Uno de aquellos restos flotantes conservaba aún su follaje, con frutas y hojas. Pero no fue esto lo que llamó la atención del pequeño nativo, sino algo que se movía entre las ramas y hojas. ¿Sería acaso un animal?
Estaba ya a punto de avisar a sus protectores, cuando se produjo un nuevo incidente. Un grito ahogado, singular, que era más bien un llamado lleno de desesperación, resonó sobre el tronco, y luego un cuerpo pequeño y oscuro se lanzó al agua, con el propósito evidente de alcanzar la costa.
Llanga creyó reconocer en aquel ser a un niño de corta edad, o mucho menor que él. ¿Podría la criatura llegar a tierra, o la corriente lo arrastraría irremisiblemente?
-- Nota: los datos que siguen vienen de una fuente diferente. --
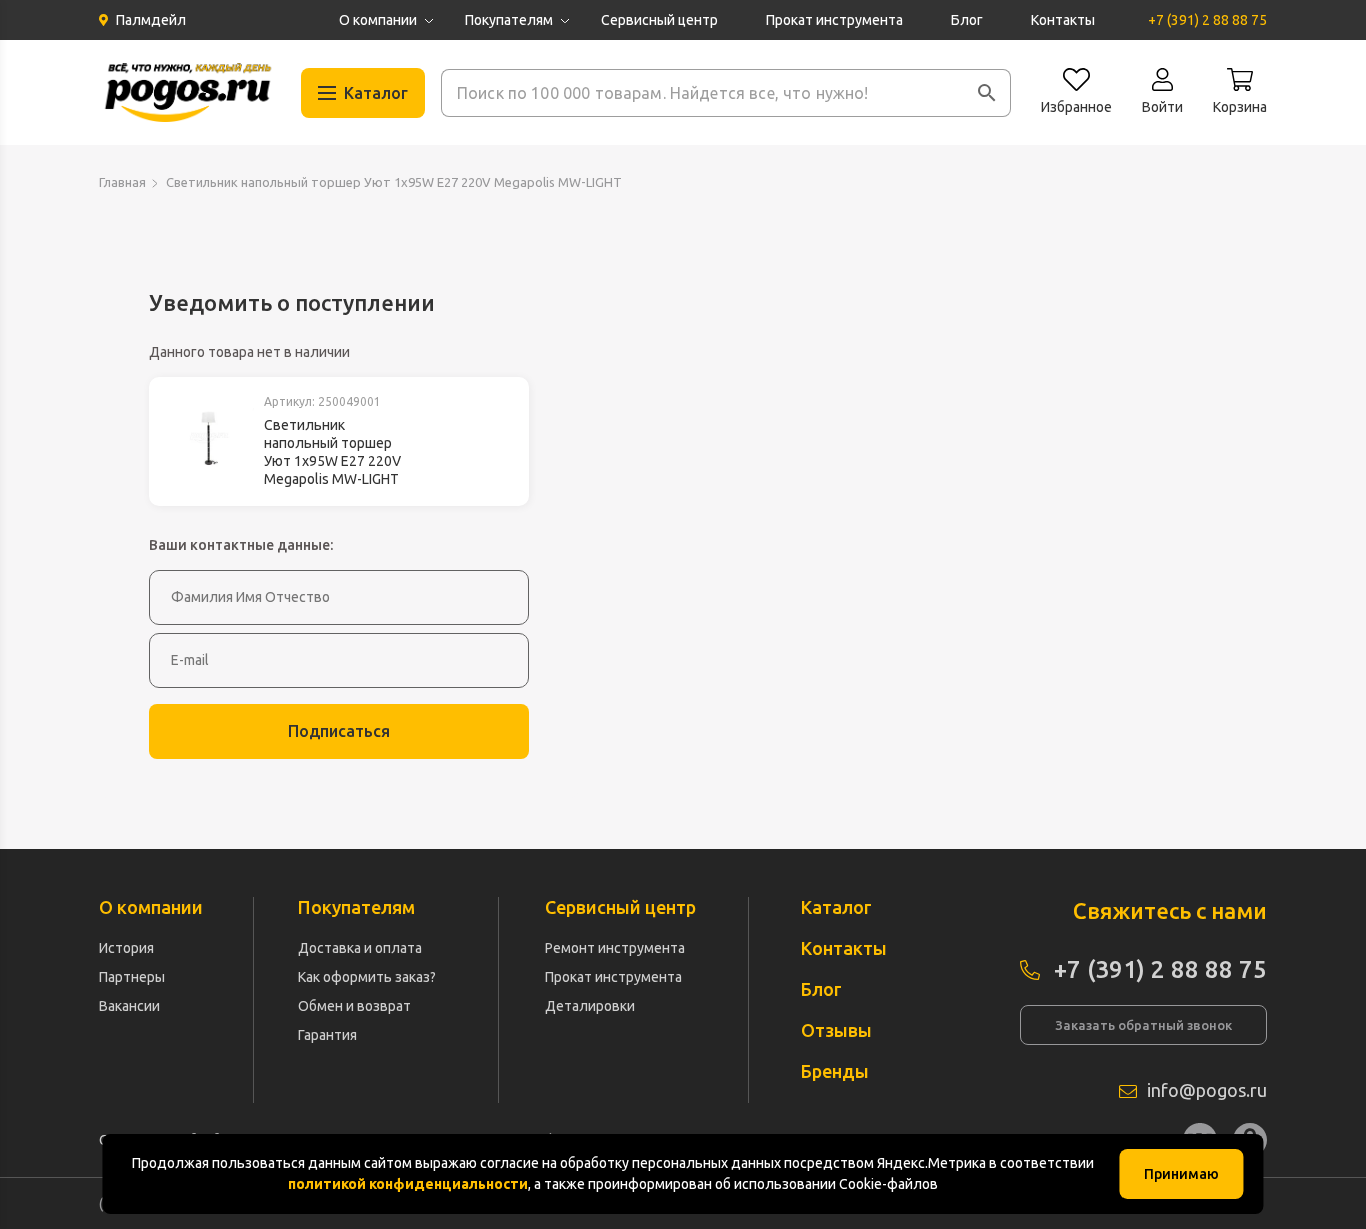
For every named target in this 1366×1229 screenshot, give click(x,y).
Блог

El protegido de Max y John advirtió que las fuerzas faltaban al diminuto nadador, qué se debatía, desapareciendo frecuentemente bajo la superficie agitada de las aguas. Entonces, sin pensarlo dos veces, respondiendo a un sentimiento humanitario que era en él una segunda naturaleza, Llanga se arrojó al río y alcanzó a la criatura en el momento en que se hundía nuevamente.